Souleiman Mogouchkov, frère de Mohammed Mogouchkov, accusé de l'assassinat de Dominique Bernard à Arras (Pas-de-Calais) en octobre 2023, a été placé en centre de rétention administrative (CRA). Bien que lui aussi soit mis en examen pour complicité d'assassinat terroriste, il fait face à une obligation de quitter le territoire français alors que le procès n'a pas encore eu lieu.
Ce tournant soulève de nombreuses questions. Selon Le Parisien, Souleiman avait quitté la prison d'Osny (Val-d'Oise) le 16 avril dernier suite à une décision de la justice, et devait être soumis à un contrôle judiciaire strict, incluant le port d'un bracelet électronique. Il participait également à un programme de suivi à raison de 11 à 20 heures par semaine.

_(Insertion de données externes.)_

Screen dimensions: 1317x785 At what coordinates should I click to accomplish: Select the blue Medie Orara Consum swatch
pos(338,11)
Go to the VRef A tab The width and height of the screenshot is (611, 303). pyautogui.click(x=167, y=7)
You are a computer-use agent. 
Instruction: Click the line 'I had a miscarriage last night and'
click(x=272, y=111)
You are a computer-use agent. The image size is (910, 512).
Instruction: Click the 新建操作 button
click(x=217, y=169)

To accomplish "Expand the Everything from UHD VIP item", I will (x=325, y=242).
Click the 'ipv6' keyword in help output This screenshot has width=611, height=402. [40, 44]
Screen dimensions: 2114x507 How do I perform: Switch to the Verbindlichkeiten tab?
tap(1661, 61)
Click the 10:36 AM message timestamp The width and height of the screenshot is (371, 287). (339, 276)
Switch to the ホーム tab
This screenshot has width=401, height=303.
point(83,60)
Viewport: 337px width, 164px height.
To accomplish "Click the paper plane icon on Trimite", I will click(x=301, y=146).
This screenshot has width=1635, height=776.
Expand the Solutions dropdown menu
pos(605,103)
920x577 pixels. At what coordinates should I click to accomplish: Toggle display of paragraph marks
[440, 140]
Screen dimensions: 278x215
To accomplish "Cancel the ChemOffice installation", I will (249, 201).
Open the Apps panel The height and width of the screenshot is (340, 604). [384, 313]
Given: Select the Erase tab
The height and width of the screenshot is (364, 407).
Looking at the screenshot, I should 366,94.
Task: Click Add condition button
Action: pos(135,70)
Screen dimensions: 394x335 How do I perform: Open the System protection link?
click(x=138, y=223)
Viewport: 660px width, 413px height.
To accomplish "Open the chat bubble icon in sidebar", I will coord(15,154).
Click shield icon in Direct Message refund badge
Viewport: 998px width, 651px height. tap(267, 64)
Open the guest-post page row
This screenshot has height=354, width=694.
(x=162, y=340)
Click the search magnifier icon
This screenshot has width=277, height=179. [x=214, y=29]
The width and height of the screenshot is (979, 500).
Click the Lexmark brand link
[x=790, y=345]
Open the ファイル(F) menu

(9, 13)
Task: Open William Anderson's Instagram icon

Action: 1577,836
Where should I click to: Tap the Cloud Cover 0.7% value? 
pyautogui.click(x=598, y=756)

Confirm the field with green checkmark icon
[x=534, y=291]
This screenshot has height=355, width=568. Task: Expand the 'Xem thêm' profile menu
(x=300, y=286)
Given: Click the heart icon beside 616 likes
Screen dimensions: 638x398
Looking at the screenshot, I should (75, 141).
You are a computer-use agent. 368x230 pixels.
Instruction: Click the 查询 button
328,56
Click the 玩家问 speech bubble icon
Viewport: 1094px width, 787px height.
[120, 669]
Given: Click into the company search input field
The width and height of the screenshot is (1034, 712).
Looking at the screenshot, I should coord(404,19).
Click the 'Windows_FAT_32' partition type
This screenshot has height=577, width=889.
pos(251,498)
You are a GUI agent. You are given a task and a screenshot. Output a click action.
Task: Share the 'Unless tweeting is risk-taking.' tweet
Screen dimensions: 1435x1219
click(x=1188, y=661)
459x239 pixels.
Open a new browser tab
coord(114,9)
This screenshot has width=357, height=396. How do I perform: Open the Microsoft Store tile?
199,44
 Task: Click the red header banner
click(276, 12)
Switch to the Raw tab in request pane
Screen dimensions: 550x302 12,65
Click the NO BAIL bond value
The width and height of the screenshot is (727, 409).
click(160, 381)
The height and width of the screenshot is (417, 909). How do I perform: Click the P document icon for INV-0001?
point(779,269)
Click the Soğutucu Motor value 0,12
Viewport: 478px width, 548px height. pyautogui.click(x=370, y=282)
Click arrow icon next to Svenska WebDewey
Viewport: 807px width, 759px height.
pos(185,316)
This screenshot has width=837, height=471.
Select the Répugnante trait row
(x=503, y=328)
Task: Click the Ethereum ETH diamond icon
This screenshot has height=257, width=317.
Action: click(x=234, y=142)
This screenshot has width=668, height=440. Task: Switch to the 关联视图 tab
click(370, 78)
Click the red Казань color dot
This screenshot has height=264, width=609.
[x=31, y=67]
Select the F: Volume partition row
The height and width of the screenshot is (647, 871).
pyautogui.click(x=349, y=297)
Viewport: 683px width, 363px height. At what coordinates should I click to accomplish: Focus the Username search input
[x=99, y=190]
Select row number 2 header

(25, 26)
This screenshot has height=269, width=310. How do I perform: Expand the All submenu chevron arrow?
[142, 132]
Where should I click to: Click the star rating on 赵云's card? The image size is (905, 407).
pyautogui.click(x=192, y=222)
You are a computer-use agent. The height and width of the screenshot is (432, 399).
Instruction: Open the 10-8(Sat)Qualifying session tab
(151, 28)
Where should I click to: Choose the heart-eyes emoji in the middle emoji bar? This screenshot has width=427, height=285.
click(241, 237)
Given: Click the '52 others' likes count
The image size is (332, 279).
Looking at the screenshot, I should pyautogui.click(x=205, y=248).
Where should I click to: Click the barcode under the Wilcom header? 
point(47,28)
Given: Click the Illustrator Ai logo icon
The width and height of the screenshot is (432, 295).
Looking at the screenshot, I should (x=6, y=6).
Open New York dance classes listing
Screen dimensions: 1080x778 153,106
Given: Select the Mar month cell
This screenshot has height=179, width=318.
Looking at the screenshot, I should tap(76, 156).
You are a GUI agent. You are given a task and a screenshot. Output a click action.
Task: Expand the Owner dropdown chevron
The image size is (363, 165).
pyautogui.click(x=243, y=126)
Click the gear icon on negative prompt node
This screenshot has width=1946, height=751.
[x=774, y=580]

Une situation paradoxale qui interroge
Puis, peu après sa libération, il a été arrêté une nouvelle fois et placé en CRA, ce qui a suscité des réactions vives de ses avocats, Ambroise Vienet-Legué et Margaux van der Have. Dans une déclaration relayée par RTL, ils ont qualifié cette situation de « complètement paradoxale », soulignant que leur client, qui avait été maintenu en détention pour éviter une fuite, était finalement placé en CRA alors qu'il venait juste de retrouver la liberté.
La défense affirme que son maintien en CRA entrave le dispositif de suivi, spécialement conçu pour lui. « Il serait inacceptable qu’il ne puisse plus être présent en France pour défendre ses droits pendant la conclusion de l’instruction », ont-ils ajouté. Ils soulignent que juger Souleiman en son absence manquerait de sens et de justice.
Le 13 octobre 2023, l'événement tragique s'est déroulé lorsque Mohammed Mogouchkov, radicalisé, s'est attaqué à son ancien professeur Dominique Bernard, et a blessé également d'autres membres du personnel. Actuellement, seul Mohammed se trouve incarcéré dans cette affaire, qui pose des interrogations profondes sur les mécanismes judiciaires et les droits des accusés en France.